上の写真のネコちゃんは元野良猫で保護されて7歳以上(年齢不詳)のネコちゃんです。ワクチン接種でご来院されましたが、その時の身体検査で歯肉炎が確認され、歯科処置に同意されました。

 

左下あごの2本の臼歯を除き全ての歯が歯周ポケットが深く、キレイに歯科処置してもすぐに歯肉炎の再発が予想されます。
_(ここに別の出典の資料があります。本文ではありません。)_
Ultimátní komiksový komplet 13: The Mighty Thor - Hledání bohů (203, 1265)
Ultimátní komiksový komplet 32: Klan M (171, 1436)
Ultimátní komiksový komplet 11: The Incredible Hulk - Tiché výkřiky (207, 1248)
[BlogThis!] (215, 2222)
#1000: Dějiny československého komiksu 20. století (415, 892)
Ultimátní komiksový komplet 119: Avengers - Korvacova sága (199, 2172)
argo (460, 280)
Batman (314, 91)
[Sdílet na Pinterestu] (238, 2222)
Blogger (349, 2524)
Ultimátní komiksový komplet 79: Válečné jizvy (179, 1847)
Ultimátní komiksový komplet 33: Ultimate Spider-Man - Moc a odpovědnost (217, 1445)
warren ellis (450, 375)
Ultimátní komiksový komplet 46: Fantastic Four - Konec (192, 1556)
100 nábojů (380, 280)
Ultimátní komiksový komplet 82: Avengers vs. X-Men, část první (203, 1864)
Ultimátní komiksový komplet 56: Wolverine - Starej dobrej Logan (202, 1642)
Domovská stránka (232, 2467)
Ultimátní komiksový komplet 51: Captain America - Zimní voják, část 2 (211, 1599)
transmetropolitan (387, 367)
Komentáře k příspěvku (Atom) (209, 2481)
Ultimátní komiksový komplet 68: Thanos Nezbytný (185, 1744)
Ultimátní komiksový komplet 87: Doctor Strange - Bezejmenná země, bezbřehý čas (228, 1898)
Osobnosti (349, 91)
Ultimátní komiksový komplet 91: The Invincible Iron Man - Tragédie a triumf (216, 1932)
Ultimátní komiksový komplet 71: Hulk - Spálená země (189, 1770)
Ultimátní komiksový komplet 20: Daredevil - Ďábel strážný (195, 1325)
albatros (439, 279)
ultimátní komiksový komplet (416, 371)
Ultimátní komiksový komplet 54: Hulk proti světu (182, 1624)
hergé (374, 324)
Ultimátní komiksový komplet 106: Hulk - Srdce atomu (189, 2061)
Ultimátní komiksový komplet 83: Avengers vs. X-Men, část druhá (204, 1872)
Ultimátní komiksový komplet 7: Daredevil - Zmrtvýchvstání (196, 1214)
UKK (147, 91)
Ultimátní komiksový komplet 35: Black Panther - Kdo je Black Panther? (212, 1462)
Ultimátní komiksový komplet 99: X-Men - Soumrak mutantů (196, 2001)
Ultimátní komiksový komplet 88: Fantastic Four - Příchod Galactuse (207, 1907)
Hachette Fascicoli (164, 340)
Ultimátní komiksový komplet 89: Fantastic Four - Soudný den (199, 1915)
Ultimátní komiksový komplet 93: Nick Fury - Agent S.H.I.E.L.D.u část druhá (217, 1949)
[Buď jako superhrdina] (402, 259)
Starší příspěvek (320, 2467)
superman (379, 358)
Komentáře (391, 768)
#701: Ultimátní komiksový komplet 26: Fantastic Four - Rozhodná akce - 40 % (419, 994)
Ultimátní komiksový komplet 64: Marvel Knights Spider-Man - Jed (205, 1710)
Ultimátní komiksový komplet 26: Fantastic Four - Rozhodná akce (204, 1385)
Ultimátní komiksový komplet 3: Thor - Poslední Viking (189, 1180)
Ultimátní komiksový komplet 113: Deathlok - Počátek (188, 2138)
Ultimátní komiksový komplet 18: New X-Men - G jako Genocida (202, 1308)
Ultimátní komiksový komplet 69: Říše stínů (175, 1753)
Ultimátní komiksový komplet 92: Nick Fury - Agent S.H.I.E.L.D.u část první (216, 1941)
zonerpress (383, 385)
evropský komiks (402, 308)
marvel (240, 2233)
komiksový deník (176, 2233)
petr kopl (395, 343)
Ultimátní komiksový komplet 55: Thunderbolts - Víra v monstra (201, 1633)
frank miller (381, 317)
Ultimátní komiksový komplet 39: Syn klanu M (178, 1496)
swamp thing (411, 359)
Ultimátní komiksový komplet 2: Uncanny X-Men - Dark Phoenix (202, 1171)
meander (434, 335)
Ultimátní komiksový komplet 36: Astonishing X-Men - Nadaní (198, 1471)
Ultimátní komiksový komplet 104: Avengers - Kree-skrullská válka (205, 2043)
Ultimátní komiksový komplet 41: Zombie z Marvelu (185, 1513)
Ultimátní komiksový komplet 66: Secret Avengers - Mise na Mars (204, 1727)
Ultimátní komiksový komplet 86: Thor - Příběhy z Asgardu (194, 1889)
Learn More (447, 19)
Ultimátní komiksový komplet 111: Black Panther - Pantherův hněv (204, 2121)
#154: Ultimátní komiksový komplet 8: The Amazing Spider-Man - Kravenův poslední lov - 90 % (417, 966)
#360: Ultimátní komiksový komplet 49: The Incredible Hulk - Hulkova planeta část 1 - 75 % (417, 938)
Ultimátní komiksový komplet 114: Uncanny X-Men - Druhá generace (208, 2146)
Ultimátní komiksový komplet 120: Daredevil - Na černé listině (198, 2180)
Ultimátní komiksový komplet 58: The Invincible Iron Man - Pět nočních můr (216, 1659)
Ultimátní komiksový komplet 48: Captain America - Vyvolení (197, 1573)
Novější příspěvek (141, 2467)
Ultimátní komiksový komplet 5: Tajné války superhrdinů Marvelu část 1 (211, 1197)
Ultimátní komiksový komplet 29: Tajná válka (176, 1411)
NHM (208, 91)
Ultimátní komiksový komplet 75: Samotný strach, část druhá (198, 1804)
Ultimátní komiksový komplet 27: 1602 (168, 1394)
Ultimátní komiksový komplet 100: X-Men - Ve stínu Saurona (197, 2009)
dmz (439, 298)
飼い主様と話しで2本の歯を含む全ての歯を抜歯する計画となりました。

 

多くの歯を抜くのも、健康な歯まで抜いてしまう事も可哀そうですね。しかし、このネコちゃんのことを将来に渡って真剣に考えれば、全歯抜歯は選択肢の一つです。

 

というのも、写真のようにひどい歯肉炎を起こしている子が、歯科処置のあとも良好な口腔ケアを続けることは非常に困難だからです。また数年後に歯肉炎で痛い思いをしながら暮らす、もしくはまた歯科処置を受けるよりも、全歯抜歯して歯肉炎から解放されるほうが幸せという考えです。

 

ゴハンが食べられなくなる・・・と心配される方もいらっしゃいますが、歯が1本もなくても歯茎でカリカリのゴハンを食べれます。実際、人間の高齢の方でも、入れ歯の間にゴハンカスが入って痛いから、食事の際には入れ歯を外す方もいらっしゃいます。

 

全歯抜歯が最良の治療のわけではありませんが、選択肢の一つと考えても良いかも知れません。